Stored records
────
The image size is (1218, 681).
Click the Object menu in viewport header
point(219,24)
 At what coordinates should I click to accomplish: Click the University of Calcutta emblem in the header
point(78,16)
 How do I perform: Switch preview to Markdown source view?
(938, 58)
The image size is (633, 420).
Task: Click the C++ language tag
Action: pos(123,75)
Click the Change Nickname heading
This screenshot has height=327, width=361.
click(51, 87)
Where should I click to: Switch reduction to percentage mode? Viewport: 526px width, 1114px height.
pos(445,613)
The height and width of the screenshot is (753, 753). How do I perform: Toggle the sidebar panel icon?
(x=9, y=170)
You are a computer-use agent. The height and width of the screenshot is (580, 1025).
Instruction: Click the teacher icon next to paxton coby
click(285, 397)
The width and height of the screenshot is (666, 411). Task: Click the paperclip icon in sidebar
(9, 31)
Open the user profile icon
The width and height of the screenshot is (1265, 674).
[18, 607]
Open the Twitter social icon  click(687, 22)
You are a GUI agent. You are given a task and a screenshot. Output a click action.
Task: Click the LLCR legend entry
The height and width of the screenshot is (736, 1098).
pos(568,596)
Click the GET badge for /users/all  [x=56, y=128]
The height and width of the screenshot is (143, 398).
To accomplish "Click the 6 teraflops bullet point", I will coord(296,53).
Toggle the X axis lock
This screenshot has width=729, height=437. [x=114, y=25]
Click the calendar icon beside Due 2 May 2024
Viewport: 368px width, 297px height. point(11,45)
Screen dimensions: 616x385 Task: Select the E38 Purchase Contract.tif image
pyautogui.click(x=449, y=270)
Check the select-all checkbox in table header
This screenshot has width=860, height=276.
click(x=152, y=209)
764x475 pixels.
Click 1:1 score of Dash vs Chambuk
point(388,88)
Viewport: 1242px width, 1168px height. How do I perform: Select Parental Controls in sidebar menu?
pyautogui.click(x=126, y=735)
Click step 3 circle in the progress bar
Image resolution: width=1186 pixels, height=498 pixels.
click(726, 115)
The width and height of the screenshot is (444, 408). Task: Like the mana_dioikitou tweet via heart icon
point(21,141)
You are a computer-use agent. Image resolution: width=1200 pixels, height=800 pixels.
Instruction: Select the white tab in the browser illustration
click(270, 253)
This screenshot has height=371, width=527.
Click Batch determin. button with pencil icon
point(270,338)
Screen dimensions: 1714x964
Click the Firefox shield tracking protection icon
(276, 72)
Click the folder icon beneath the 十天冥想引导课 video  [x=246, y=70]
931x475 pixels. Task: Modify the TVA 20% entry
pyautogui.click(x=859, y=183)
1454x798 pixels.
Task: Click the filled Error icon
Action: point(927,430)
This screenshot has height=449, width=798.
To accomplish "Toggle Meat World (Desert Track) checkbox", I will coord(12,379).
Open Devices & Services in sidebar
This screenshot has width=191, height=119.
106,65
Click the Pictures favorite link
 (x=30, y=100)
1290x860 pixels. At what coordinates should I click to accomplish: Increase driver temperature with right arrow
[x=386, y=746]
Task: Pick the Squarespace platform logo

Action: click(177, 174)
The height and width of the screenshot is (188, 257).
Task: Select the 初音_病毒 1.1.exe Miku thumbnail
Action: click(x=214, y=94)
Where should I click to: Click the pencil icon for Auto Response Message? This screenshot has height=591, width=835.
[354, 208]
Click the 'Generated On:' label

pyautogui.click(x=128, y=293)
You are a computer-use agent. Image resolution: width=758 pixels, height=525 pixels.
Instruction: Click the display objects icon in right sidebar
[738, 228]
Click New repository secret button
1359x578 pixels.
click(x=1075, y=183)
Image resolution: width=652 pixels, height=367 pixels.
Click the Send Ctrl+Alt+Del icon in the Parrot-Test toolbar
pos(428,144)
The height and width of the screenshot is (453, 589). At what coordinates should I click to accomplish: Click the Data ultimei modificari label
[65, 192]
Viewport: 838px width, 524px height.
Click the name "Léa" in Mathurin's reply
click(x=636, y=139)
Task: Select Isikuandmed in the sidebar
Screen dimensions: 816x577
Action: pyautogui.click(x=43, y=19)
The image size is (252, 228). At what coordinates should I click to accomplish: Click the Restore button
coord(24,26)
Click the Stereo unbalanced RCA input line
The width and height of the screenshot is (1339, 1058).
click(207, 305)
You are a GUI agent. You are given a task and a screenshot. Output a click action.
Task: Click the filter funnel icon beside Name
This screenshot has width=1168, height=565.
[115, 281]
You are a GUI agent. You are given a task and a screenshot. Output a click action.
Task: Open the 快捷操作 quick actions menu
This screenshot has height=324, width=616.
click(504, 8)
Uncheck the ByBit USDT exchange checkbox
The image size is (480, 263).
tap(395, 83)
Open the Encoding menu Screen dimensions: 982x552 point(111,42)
────
WHAT TO WORK ON
Retype all of the data above, line for line, without changing a single character.

THE COMPLETED TASK
The image size is (1218, 681).
Click the Object menu in viewport header
point(219,24)
 At what coordinates should I click to accomplish: Click the University of Calcutta emblem in the header
point(78,16)
 How do I perform: Switch preview to Markdown source view?
(938, 58)
The image size is (633, 420).
Task: Click the C++ language tag
Action: pos(123,75)
Click the Change Nickname heading
This screenshot has height=327, width=361.
click(51, 87)
Where should I click to: Switch reduction to percentage mode? Viewport: 526px width, 1114px height.
pos(445,613)
The height and width of the screenshot is (753, 753). How do I perform: Toggle the sidebar panel icon?
(x=9, y=170)
You are a computer-use agent. The height and width of the screenshot is (580, 1025).
Instruction: Click the teacher icon next to paxton coby
click(285, 397)
The width and height of the screenshot is (666, 411). Task: Click the paperclip icon in sidebar
(9, 31)
Open the user profile icon
The width and height of the screenshot is (1265, 674).
[18, 607]
Open the Twitter social icon  click(687, 22)
You are a GUI agent. You are given a task and a screenshot. Output a click action.
Task: Click the LLCR legend entry
The height and width of the screenshot is (736, 1098).
pos(568,596)
Click the GET badge for /users/all  [x=56, y=128]
The height and width of the screenshot is (143, 398).
To accomplish "Click the 6 teraflops bullet point", I will coord(296,53).
Toggle the X axis lock
This screenshot has width=729, height=437. [x=114, y=25]
Click the calendar icon beside Due 2 May 2024
Viewport: 368px width, 297px height. point(11,45)
Screen dimensions: 616x385 Task: Select the E38 Purchase Contract.tif image
pyautogui.click(x=449, y=270)
Check the select-all checkbox in table header
This screenshot has width=860, height=276.
click(x=152, y=209)
764x475 pixels.
Click 1:1 score of Dash vs Chambuk
point(388,88)
Viewport: 1242px width, 1168px height. How do I perform: Select Parental Controls in sidebar menu?
pyautogui.click(x=126, y=735)
Click step 3 circle in the progress bar
Image resolution: width=1186 pixels, height=498 pixels.
click(726, 115)
The width and height of the screenshot is (444, 408). Task: Like the mana_dioikitou tweet via heart icon
point(21,141)
You are a computer-use agent. Image resolution: width=1200 pixels, height=800 pixels.
Instruction: Select the white tab in the browser illustration
click(270, 253)
This screenshot has height=371, width=527.
Click Batch determin. button with pencil icon
point(270,338)
Screen dimensions: 1714x964
Click the Firefox shield tracking protection icon
(276, 72)
Click the folder icon beneath the 十天冥想引导课 video  [x=246, y=70]
931x475 pixels. Task: Modify the TVA 20% entry
pyautogui.click(x=859, y=183)
1454x798 pixels.
Task: Click the filled Error icon
Action: point(927,430)
This screenshot has height=449, width=798.
To accomplish "Toggle Meat World (Desert Track) checkbox", I will coord(12,379).
Open Devices & Services in sidebar
This screenshot has width=191, height=119.
106,65
Click the Pictures favorite link
 (x=30, y=100)
1290x860 pixels. At what coordinates should I click to accomplish: Increase driver temperature with right arrow
[x=386, y=746]
Task: Pick the Squarespace platform logo

Action: click(177, 174)
The height and width of the screenshot is (188, 257).
Task: Select the 初音_病毒 1.1.exe Miku thumbnail
Action: click(x=214, y=94)
Where should I click to: Click the pencil icon for Auto Response Message? This screenshot has height=591, width=835.
[354, 208]
Click the 'Generated On:' label

pyautogui.click(x=128, y=293)
You are a computer-use agent. Image resolution: width=758 pixels, height=525 pixels.
Instruction: Click the display objects icon in right sidebar
[738, 228]
Click New repository secret button
1359x578 pixels.
click(x=1075, y=183)
Image resolution: width=652 pixels, height=367 pixels.
Click the Send Ctrl+Alt+Del icon in the Parrot-Test toolbar
pos(428,144)
The height and width of the screenshot is (453, 589). At what coordinates should I click to accomplish: Click the Data ultimei modificari label
[65, 192]
Viewport: 838px width, 524px height.
Click the name "Léa" in Mathurin's reply
click(x=636, y=139)
Task: Select Isikuandmed in the sidebar
Screen dimensions: 816x577
Action: pyautogui.click(x=43, y=19)
The image size is (252, 228). At what coordinates should I click to accomplish: Click the Restore button
coord(24,26)
Click the Stereo unbalanced RCA input line
The width and height of the screenshot is (1339, 1058).
click(207, 305)
You are a GUI agent. You are given a task and a screenshot. Output a click action.
Task: Click the filter funnel icon beside Name
This screenshot has width=1168, height=565.
[115, 281]
You are a GUI agent. You are given a task and a screenshot. Output a click action.
Task: Open the 快捷操作 quick actions menu
This screenshot has height=324, width=616.
click(504, 8)
Uncheck the ByBit USDT exchange checkbox
The image size is (480, 263).
tap(395, 83)
Open the Encoding menu Screen dimensions: 982x552 point(111,42)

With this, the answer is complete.